Worthington, Minnesota, like many small rural towns, has worked hard to make adjustments to a rapid change in demographics over the last two decades. Residents there will tell you that it hasn’t always been easy but that most folks recognize that this change is permanent, not a passing phase. As with so many other places I visited across the northwest and into the Midwest, the growing pains have been slow but most community leaders have recognized that the present and future well-being of the community depends on the quality of government and institutional leadership provided during this time of change. In the meanwhile, the local economy has flourished under with the influx of workers and numerous entrepreneurs. One has only to go down 10th st. (formerly Main St.) to see visible evidence of this change as the many restaurants, tiendas, video stores and other business serve as a visible manifestation of Latio economic power. n
Across the country, Latina/o labor power has helped industry giants like the Swift meat packing plant (see above pic) become one of the global leaders in food processing. Last December 12th, on el dia de la virgen de Guadalupe, ICE (Immigration Control and Enforcement) conducted a raid at Swift meatpacking plans around the country. The terrorizing and polarizing effect on the local communities and families was harsh and long lasting. (See one story here: http://minnesota.publicradio.org/display/web/2006/12/13/swiftraidupdate/)
The morning after arriving I called some friends with the Minnesota Immigrant Freedom Network (Alondra Espejel and Mariano Espinoza) to ask the to help me identify contacts and I discovered they were in Worthington for a series of meetings. I left 10th St. and decided to take a slow ride on the sidewalks to the union offices where they were. A few blocks up the road, a police car pulled into the street and the officer stepped out and hailed me down. He proceeded to tell me that I Minnesota law required I ride on the road and that if I was going to be on the sidewalk I needed to go with the flow of traffic. He then asked if I was a cross-country bike rider and I said yes, but that I was currently living in Minnesota and had just returned on my way back for a rest in the Twin Cities. This piqued his interest so I asked him about the relationship between law enforcement and the local immigrant communities. Sergeant William Bolt then proceeded to speak very proudly of the efforts that the police dept. had made to develop a strong and trusting relationship with the local Latino community. He made a point of crediting the police chief with developing policies and incentives for this. When he saw a colleague pass by, he contacted him by radio and asked him to stop by and talk to me. I then met Bob Fritz, the officer responsible for developing relationships with youth in the schools. They made it clear to me that though there was not a formal written policy to this effect, it was their practice not to formally cooperate with ICE because they felt it was important for local police to have a trusting relationship with immigrants so silence and fear did not prohibit communication regarding local law enforcement issues. Sergeant Bolt gave me a few names of others people I could speak with and they sent me on my way.
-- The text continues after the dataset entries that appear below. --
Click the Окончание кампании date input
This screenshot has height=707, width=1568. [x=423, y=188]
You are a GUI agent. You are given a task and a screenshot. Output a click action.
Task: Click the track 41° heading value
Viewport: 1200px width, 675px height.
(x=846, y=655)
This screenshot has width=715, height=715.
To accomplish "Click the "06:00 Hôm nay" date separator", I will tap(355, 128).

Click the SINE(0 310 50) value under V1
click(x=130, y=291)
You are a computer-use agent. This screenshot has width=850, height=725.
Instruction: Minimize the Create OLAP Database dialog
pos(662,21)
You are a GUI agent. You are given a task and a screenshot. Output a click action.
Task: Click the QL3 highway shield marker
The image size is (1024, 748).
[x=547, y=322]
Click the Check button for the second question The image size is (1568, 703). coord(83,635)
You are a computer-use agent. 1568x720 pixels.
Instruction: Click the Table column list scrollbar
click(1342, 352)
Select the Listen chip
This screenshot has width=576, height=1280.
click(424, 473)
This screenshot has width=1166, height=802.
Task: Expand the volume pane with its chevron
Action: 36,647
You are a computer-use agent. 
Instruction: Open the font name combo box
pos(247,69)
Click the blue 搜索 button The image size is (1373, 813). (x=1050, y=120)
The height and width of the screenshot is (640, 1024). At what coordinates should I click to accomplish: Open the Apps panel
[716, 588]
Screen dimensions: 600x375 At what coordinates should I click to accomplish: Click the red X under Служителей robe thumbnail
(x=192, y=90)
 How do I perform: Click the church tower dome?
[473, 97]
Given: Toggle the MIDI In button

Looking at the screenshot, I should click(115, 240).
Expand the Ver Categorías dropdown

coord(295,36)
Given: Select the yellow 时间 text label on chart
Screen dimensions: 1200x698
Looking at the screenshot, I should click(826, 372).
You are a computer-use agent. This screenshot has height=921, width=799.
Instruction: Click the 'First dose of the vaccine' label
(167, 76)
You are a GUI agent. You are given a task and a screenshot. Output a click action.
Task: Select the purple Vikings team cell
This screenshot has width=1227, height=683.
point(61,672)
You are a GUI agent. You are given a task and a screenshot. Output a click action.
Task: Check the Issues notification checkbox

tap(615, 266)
After meeting with Alondra and Mariano and meeting some of the union organizers for a while I got a sense of the local situation with workers. Since the raids, Swift has had trouble holding on to workers–this is both a labor issue as well as a chilling effect on workers who did not want to be vulnerable to deportation or harassment. I went and met with a local reporter who published a nice story on my trip a few days later in the local paper, the Worthington Globe. The reporter, Amanda Walljasper, was a part-time reporter and full time teacher with the Integration Collaborative, a multicultural initiative of the school district funded by Minnesota’s Department of Education. I had heard of this program through several people by this time and took her up on the offer to call the office and see if I could speak with people there.
They invited me over and I had a powerful conversation with four employees. Nancy Landeros, young Mexicana who had moved from Iowa via Texas, Antonio Colindres, an agricultural worker originally from El Salvador, a college student Mr. Lopez y Sebastian, a refugee from the Guatemalan civil war, and Carrie Adams, a long time resident of Worthington of German-Scandinavian descent. They shared with me the vision and extensive work of the collaborative and its cultural initiatives, including an annual international festival. They also explained how their work varies according to circumstances and that in the immediate aftermath of the raids the offices served as an informal clearinghouse for many support efforts. Each of them acknowledged that there were many people involved in trying to foster positive social relations among different ethnic groups, but that this was a long process. Of course this is only a brief overview of our conversation, but they made it clear that change had to be deliberate and that the overall climate of the country and the recent debacle around immigration reform had only served to arouse suspicion and fear against Latinos without regard for immigration status. They also bemoaned the tension and the lack of deep roots between Latinos and mainstream America. For instance, according to them, active recruitment of workers to the region continues unabated and thus strong mixed signals result in a fragmented sense of belonging. Carrie acknowledged that change was slow but that she saw a generational shift occurring towards more acceptance.
Worthington is no utopia, but that place doesn’t exist. Change is slow, but with hearts and minds working to build stronger cross-cultural relationships built on justice and a common sense of humanity, change can occur.